The potentially foreseeable end of the pandemic brings great amounts of hope and joy. After all, the end of the pandemic signifies the end of mass amounts of suffering, sickness and death. The end means that many businesses can return, and key industries can operate fully once again. I, for one, cannot wait until it is safe to see friends and family, and I am excited about the opportunity to engage with the arts in person again. However, I think the pandemic taught us all key lessons, and I don’t think we should quickly jump to behaving as we once did as soon as the pandemic is declared to have ended. Instead, I believe there are elements of life from the pandemic that should remain after COVID-19 is no longer at the forefront of our minds. 

As news of the pandemic hit in March 2020, many industries shifted to online formats in order to stay afloat and stay safe in spite of the virus. Notably, several aspects of the arts industry moved to virtual platforms — museums introduced virtual tours, musicians held live-streamed concerts, theatres hosted online performances of plays and film festivals presented new films in a virtual setting. These online events were originally introduced to create a bridge from our formerly in-person art events to tide us over until the global quarantine period had ended. Now, a year into the pandemic, virtual art events remain as relevant and necessary as ever. 

Online art events mean that anyone with an electronic device and an internet connection can participate and engage in the arts. Whereas events were previously limited to those who could attend in person at a specific time, virtual events are available to anyone, from anywhere. At times, there may be a fee associated with gaining access to a specific event, but there are also plenty of resources and programs that are available for free. Online art has greatly increased accessibility to the arts, and now, more people than ever before can engage with the same art events from around the globe.  

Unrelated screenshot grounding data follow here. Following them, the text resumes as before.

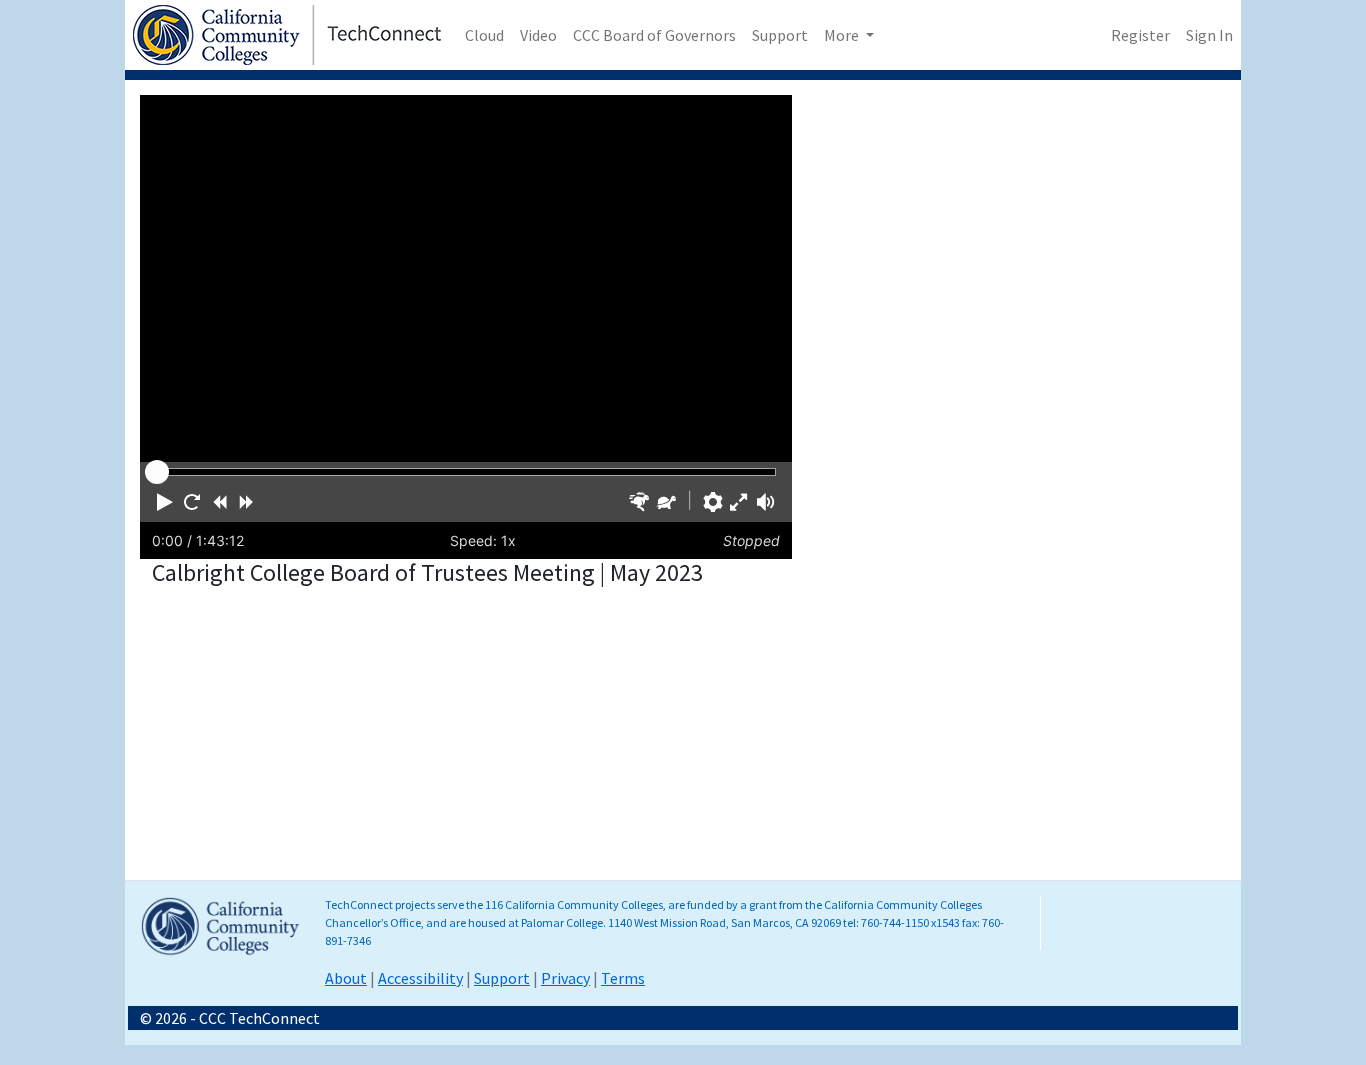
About (346, 978)
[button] (165, 502)
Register (1140, 35)
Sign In (1209, 35)
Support (780, 35)
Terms (623, 978)
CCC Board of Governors (654, 35)
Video (538, 35)
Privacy (565, 978)
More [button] (843, 35)
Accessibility (420, 978)
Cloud (484, 35)
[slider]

It is hard to replicate the sensation of an in-person experience — and there will be a great value to these events once they are safe again — but we cannot forget how readily and easily many industries were able to shift to online platforms. The increase in accessibility is something that we must remember and carry with us once the pandemic has concluded.

I firmly believe in the value of art in everyday life, and if some events remain online  — or have a virtual component available — then more people can continue to engage in and enjoy the arts. I am excited for the eventual safe return of in-person events, but I hope that these events will continue to be accessible to all through the use of virtual platforms.